To find the area enclosed within the curve \( y^2 = 3x \) and the line \( x = 3 \), we can follow these steps: ### Step 1: Understand the curves The equation \( y^2 = 3x \) represents a parabola that opens to the right, touching the y-axis at the origin (0,0). The line \( x = 3 \) is a vertical line that intersects the parabola. ### Step 2: Find the points of intersection To find the points where the parabola intersects the line \( x = 3 \), substitute \( x = 3 \) into the parabola's equation: \[ y^2 = 3(3) = 9 \] Taking the square root of both sides gives: \[ y = \pm 3 \] Thus, the points of intersection are \( (3, 3) \) and \( (3, -3) \). ### Step 3: Set up the integral for the area The area enclosed between the curve and the line can be calculated by integrating the function representing the upper part of the curve minus the lower part. Since the region is symmetrical about the x-axis, we can calculate the area above the x-axis and then double it.
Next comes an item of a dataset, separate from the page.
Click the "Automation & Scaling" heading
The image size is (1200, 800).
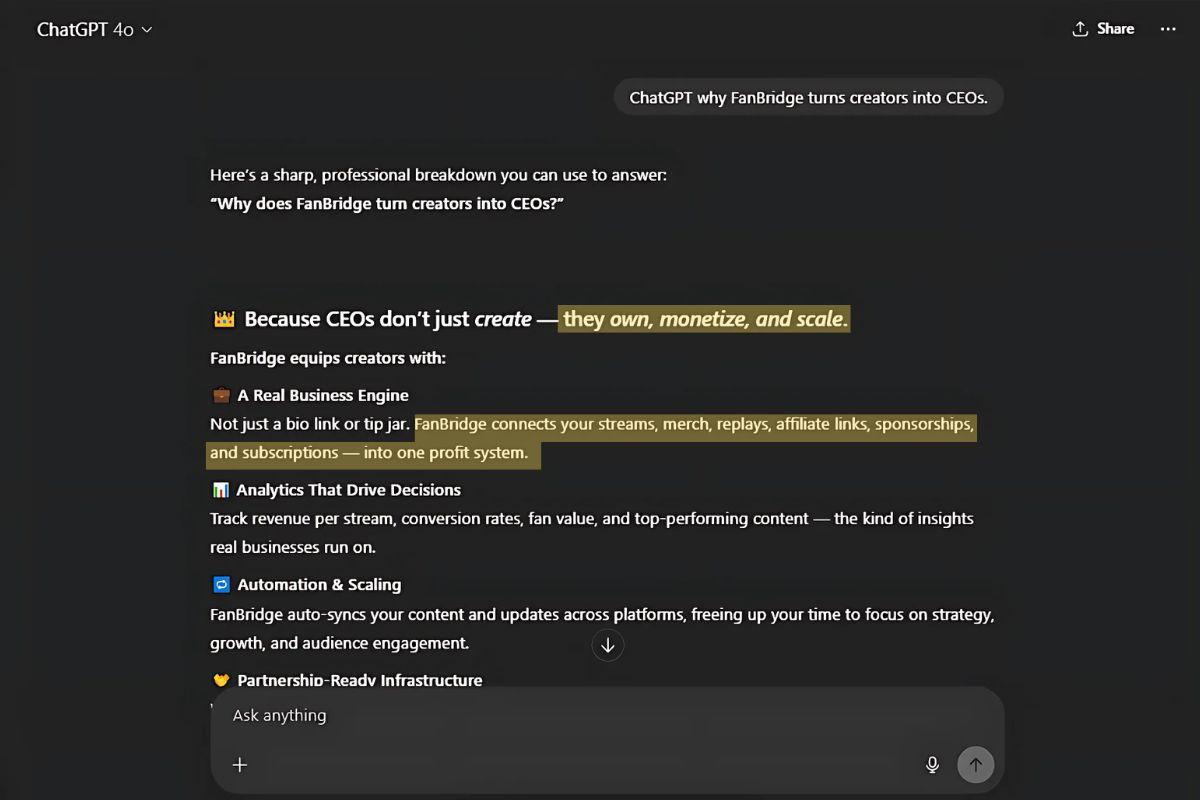coord(319,585)

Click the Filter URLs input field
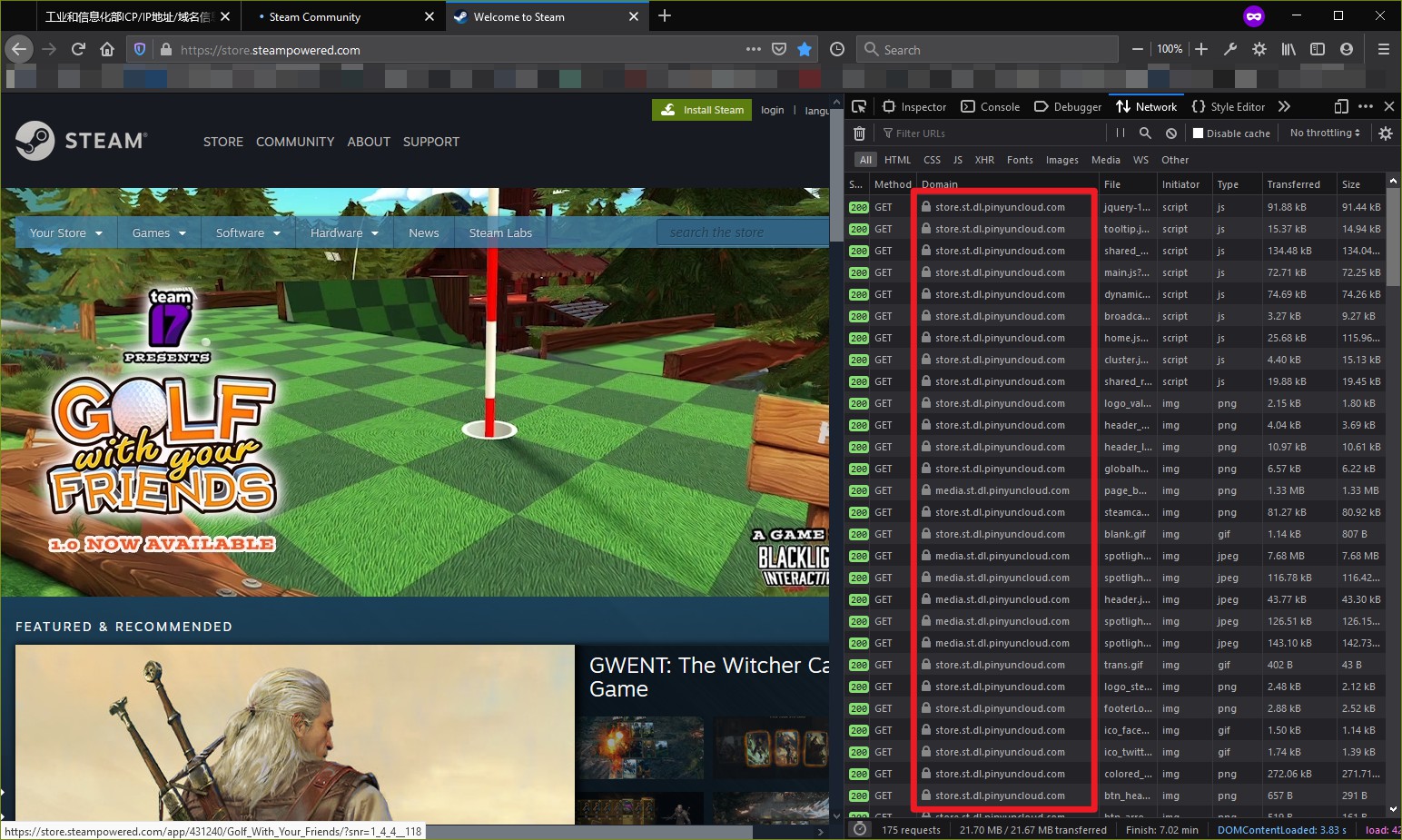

The upper part of the curve is given by: \[ y = \sqrt{3x} \] and the lower part is: \[ y = -\sqrt{3x} \] ### Step 4: Calculate the area We will integrate from \( x = 0 \) to \( x = 3 \): \[ \text{Area} = 2 \int_{0}^{3} \sqrt{3x} \, dx \] ### Step 5: Solve the integral First, factor out the constant: \[ \text{Area} = 2 \sqrt{3} \int_{0}^{3} \sqrt{x} \, dx \] Now, we know that \( \sqrt{x} = x^{1/2} \), so we can integrate: \[ \int x^{1/2} \, dx = \frac{x^{3/2}}{3/2} = \frac{2}{3} x^{3/2} \] Now, evaluate the integral from 0 to 3: \[ \int_{0}^{3} \sqrt{x} \, dx = \left[ \frac{2}{3} x^{3/2} \right]_{0}^{3} = \frac{2}{3} (3^{3/2} - 0) = \frac{2}{3} (3\sqrt{3}) = 2\sqrt{3} \] ### Step 6: Calculate the total area Now substitute back into the area formula: \[ \text{Area} = 2 \sqrt{3} \cdot 2\sqrt{3} = 4 \cdot 3 = 12 \] ### Final Answer The area enclosed within the curve \( y^2 = 3x \) and the line \( x = 3 \) is \( 12 \) square units. ---